Exercise materials: Begin

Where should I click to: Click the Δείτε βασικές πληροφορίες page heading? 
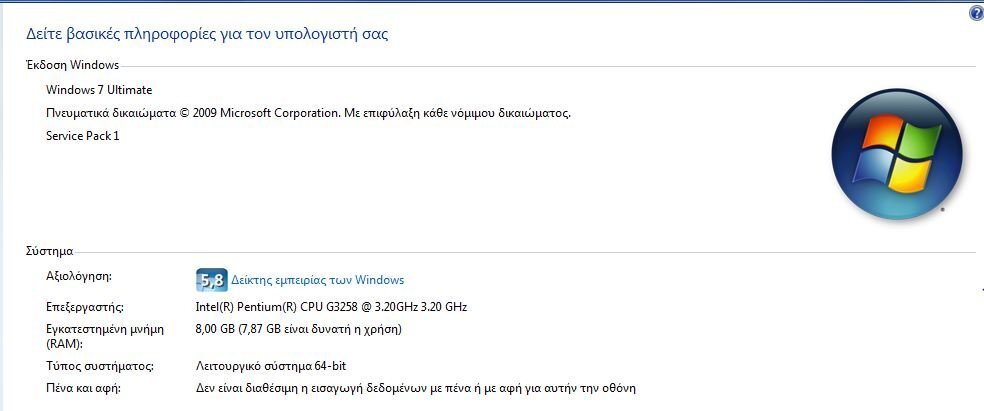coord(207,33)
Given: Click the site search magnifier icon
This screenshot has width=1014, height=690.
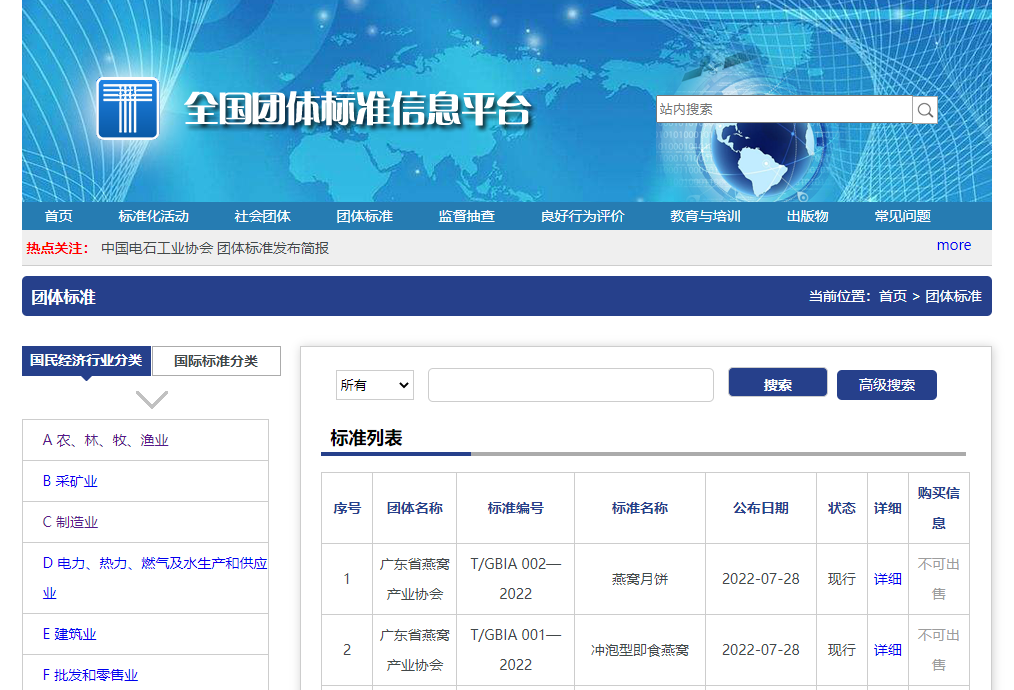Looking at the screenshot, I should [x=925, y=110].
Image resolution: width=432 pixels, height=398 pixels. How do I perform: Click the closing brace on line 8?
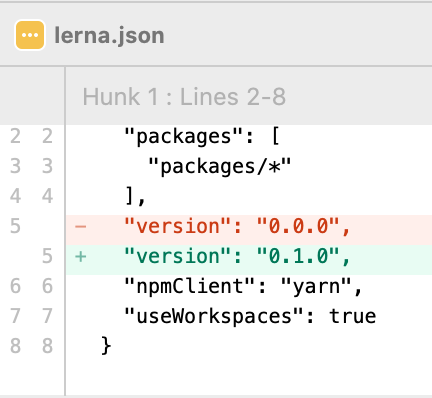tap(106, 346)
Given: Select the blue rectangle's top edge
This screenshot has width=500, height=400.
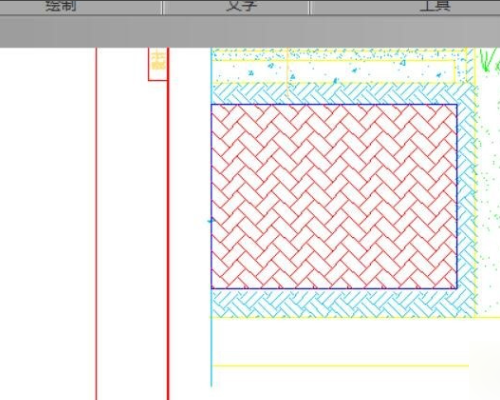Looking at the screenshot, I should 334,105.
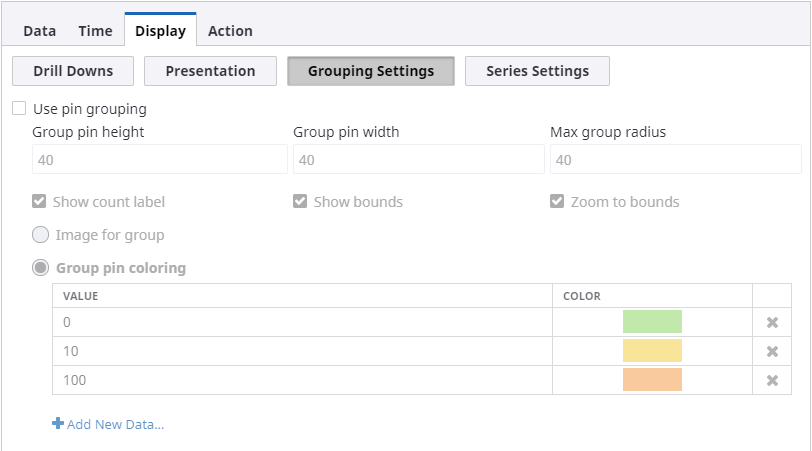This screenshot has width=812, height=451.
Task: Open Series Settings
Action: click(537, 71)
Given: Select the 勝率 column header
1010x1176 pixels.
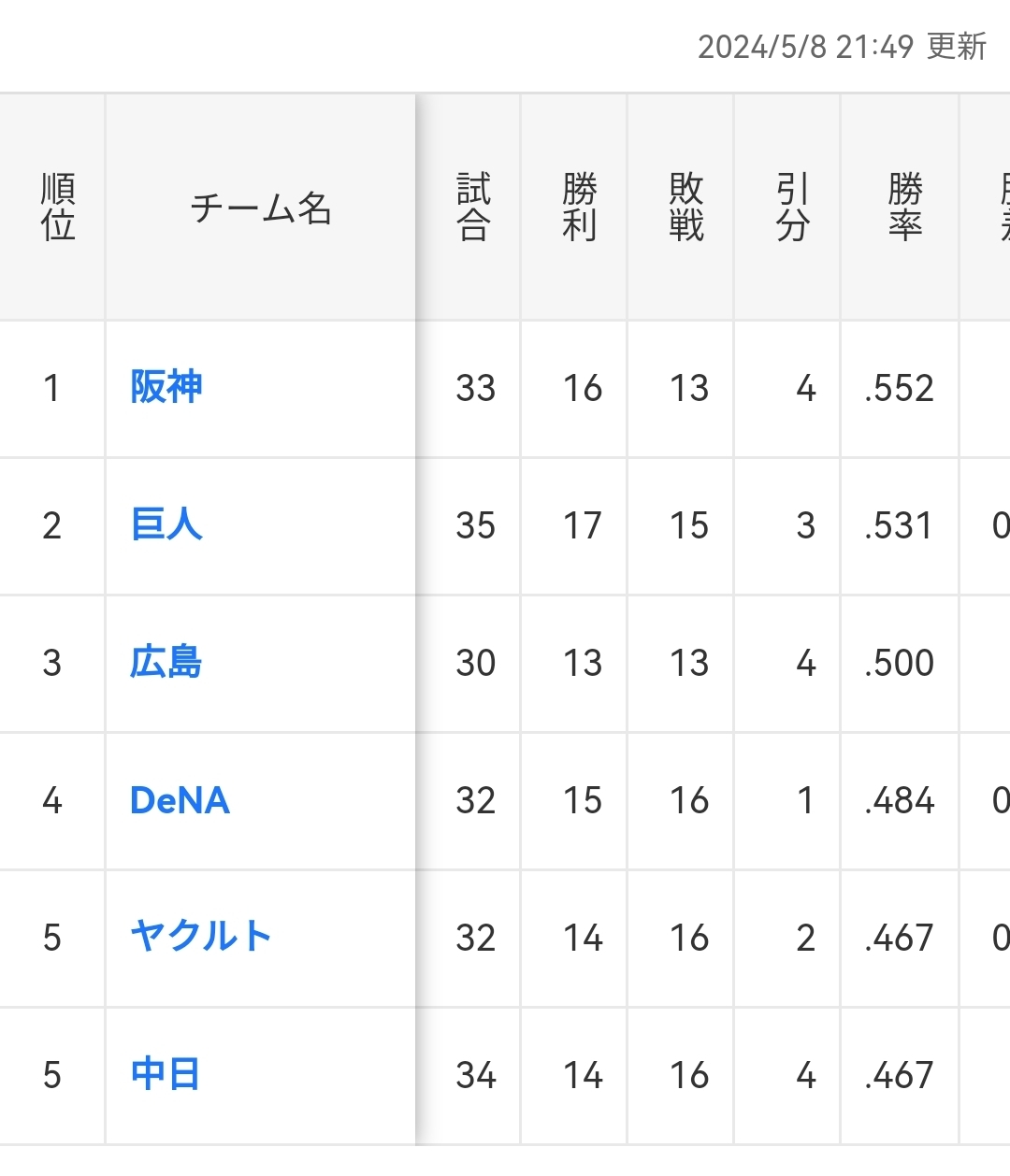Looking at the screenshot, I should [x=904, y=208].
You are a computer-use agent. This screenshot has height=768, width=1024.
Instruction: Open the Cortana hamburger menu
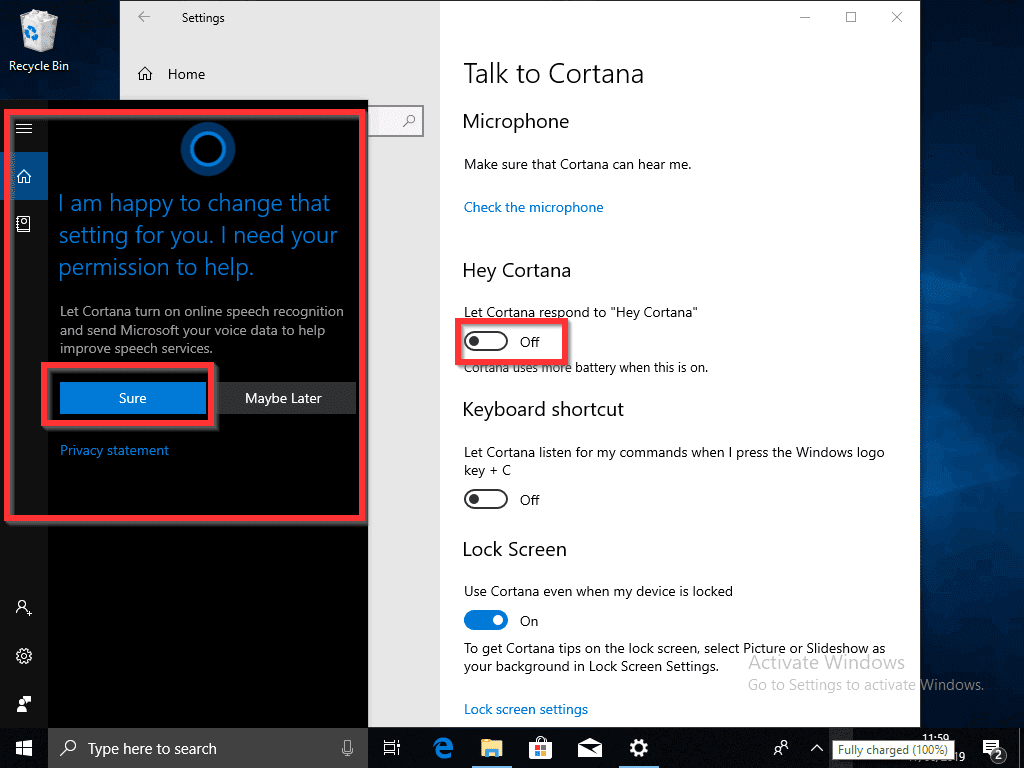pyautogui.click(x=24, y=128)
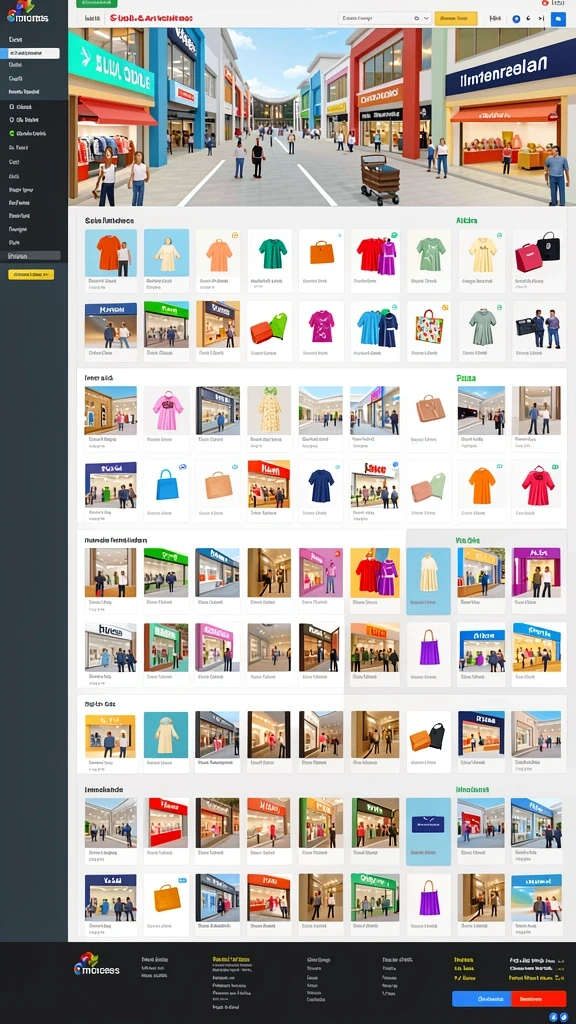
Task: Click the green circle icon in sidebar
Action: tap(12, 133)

Exercise materials: End
Exercise materials: Begin

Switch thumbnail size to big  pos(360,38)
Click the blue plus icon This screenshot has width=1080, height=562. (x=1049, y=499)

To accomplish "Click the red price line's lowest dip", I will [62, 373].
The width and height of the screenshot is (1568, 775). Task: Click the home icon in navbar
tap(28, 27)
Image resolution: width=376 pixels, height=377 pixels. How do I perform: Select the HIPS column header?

Exercise materials: End
Exercise materials: Begin

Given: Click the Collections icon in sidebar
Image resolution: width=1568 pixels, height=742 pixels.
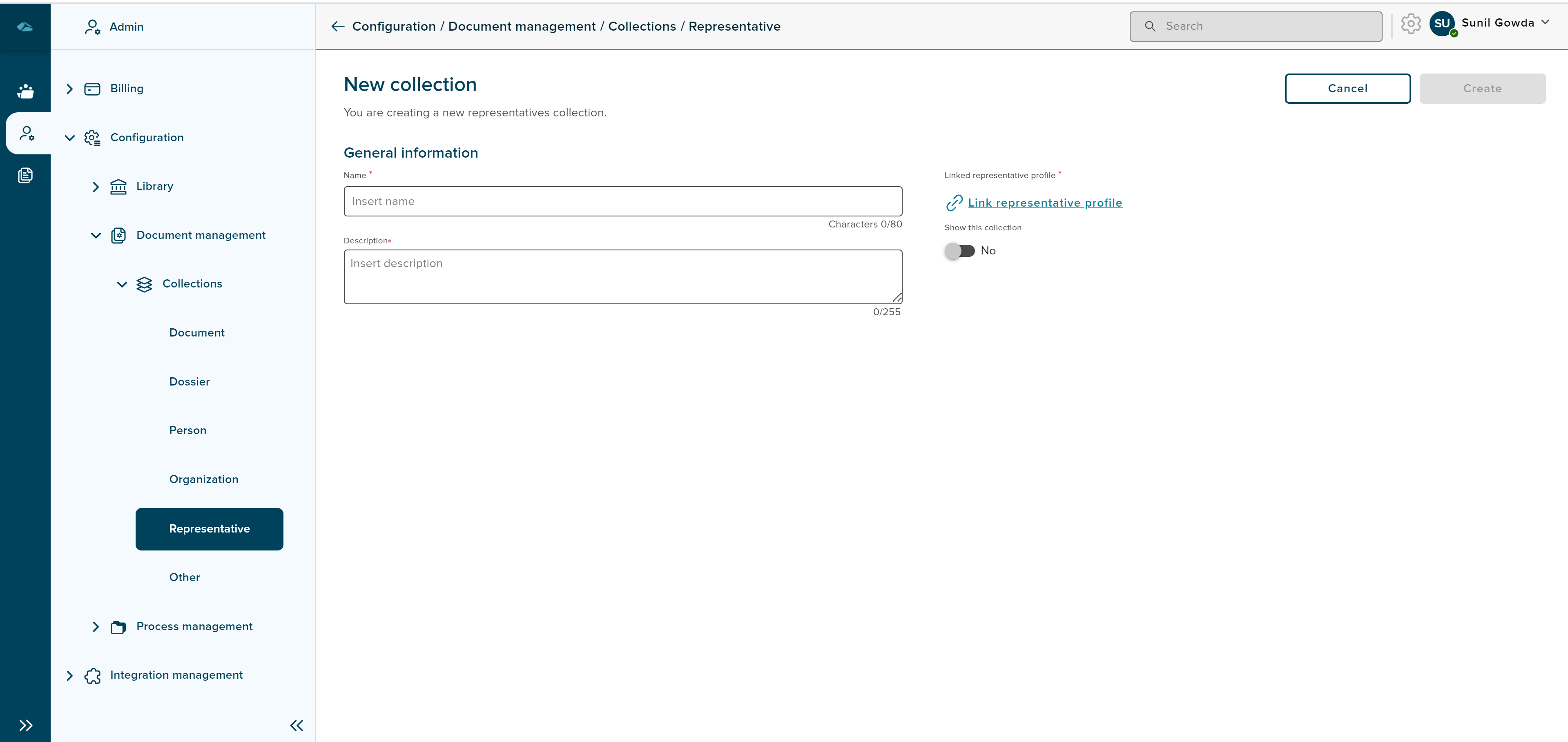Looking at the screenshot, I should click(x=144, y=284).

Exercise materials: End

What is being asked —
Give again, exactly as written above, every line from the one holding "This screenshot has width=500, height=400." to the one holding "You are a computer-use", with both ends kept and the pictures left out.

Solution to the exercise —
This screenshot has width=500, height=400.
Looking at the screenshot, I should 334,105.
This screenshot has width=812, height=451.
Task: Open Series Settings
Action: click(537, 71)
Given: Select the 勝率 column header
1010x1176 pixels.
Looking at the screenshot, I should [x=904, y=208].
You are a computer-use agent. This screenshot has height=768, width=1024.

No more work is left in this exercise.